Clinical utility of serum HER2/neu in monitoring and prediction of progression-free survival in metastatic breast cancer patients treated with trastuzumab-based therapies

Abstract

Introduction: The purpose of this retrospective study was to determine the clinical utility of serum HER2/neu in monitoring metastatic breast cancer patients undergoing trastuzumab-based therapy and to compare these results with those obtained using cancer antigen (CA) 15-3. We also sought to determine whether early changes in serum HER2/neu concentrations could be a predictor of progression-free survival.

Methods: Sera were obtained retrospectively from 103 women at four medical institutions. Patients eligible for participation were women with metastatic breast cancer who had HER2/neu tissue overexpression and were scheduled to be treated with trastuzumab with or without additional therapies as per the established practices of the treating physicians. A baseline serum sample for each patient was taken before trastuzumab-based therapy was started. Patients were subsequently monitored over 12 to 20 months and serum samples were taken at the time of clinical assessment and tested with Bayer's HER2/neu and CA15-3 assays.

Results: Concordance between clinical status in patients undergoing trastuzumab-based treatment and HER2/neu and CA15-3 used as single tests was 0.793 and 0.627, respectively, and increased to 0.829 when the tests were used in combination. Progression-free survival times did not differ significantly in patients with elevated baseline HER2/neu concentrations (> or = 15 ng/mL) and those with normal concentrations (<15 ng/mL). However, progression-free survival differed significantly (P = 0.043) according to whether the patient's HER2/neu concentration at 2 to 4 weeks after the start of therapy was >77% or < or = 77% of her baseline concentration. The median progression-free survival times for these two groups were 217 and 587 days, respectively. A similar trend was observed for a subcohort of patients treated specifically with a combination of trastuzumab and taxane.
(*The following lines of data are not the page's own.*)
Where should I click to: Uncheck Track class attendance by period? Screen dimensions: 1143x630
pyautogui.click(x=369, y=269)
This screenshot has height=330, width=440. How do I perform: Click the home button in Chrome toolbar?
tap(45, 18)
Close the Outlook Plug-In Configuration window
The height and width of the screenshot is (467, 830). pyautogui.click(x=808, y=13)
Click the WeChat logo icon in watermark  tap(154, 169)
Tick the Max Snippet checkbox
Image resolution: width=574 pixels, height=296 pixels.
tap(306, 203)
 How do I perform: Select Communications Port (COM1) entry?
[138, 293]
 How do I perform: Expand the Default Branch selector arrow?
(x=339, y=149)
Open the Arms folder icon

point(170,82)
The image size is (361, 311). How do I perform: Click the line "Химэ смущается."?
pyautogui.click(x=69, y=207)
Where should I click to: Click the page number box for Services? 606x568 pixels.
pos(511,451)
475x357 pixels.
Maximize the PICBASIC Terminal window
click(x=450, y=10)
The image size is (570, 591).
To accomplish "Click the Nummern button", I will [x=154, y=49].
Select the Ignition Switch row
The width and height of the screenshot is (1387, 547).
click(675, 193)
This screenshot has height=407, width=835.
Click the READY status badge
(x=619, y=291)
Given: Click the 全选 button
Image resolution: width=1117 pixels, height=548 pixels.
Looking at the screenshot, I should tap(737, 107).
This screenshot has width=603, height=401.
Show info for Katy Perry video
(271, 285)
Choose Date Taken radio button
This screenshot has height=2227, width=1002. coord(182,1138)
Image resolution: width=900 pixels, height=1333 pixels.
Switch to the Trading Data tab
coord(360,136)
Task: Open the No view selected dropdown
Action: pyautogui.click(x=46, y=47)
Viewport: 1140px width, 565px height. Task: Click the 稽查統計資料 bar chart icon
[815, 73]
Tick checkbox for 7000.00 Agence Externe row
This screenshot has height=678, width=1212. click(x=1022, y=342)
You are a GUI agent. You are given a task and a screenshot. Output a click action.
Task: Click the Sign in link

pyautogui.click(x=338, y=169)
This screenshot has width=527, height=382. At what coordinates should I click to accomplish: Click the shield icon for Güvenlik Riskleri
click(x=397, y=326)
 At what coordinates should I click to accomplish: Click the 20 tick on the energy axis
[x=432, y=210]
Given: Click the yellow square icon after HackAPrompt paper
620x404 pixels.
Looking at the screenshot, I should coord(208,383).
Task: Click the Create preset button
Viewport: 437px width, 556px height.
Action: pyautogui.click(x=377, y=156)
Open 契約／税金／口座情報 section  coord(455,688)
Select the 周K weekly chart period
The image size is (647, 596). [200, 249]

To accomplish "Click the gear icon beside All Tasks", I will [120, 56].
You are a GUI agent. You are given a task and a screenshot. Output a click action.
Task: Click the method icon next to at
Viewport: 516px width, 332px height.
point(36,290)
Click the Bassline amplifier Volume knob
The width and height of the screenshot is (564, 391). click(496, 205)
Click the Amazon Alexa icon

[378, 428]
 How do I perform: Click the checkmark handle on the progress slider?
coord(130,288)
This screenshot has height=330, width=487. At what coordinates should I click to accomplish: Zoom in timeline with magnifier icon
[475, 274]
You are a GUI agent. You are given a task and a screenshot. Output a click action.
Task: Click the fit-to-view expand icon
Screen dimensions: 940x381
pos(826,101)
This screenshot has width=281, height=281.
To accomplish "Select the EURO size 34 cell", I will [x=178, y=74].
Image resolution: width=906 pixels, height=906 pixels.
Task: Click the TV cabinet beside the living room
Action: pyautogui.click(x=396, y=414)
Conclusion: These findings indicate that serum HER2/neu testing is clinically valuable in monitoring metastatic breast cancer patients undergoing trastuzumab-based treatment and provides additional value over the commonly used CA15-3 test. The percentage of baseline HER2/neu concentrations in the early weeks after the start of therapy may be an early predictor of progression-free-survival.

Figure 1

ROC curve analysis for progression of metastatic breast cancer in 26 patients. Nineteen of these patients were treated with trastuzumab (Herceptin) in combination with a taxane, one with trastuzumab (Herceptin) in combination with vinorelbine, and six with single-agent Herceptin without chemotherapy. The curve shows disease progression as a function of the percentage of change in the HER2/neu concentration from baseline to 2 to 4 weeks after the start of therapy. HER, human-epidermal-growth-factor receptor; ROC, receiver operating characteristic.

Figure 2

Kaplan–Meier curves for progression-free survival in patients with metastatic breast cancer given trastuzumab-based treatment. Curves were plotted for two groups of patients, those whose HER2/neu concentrations seen at 2 to 4 weeks of trastuzumab-based therapy were ≤ 77% of the baseline concentrations and those for whom it was >77% (median progression-free survival time 587 and 217 days, respectively) df = 1. HER, human-epidermal-growth-factor receptor.

Figure 3

Kaplan–Meier curves for progression-free survival in patients with metastatic breast cancer receiving trastuzumab–taxane. Differences between the survival times (days) for patients whose HER2/neu concentrations at 2 to 2 weeks of treatment had fallen to ≤ 77% of baseline values and those whose values had remained at >77% of baseline values (respective survival times 587 and 119 days).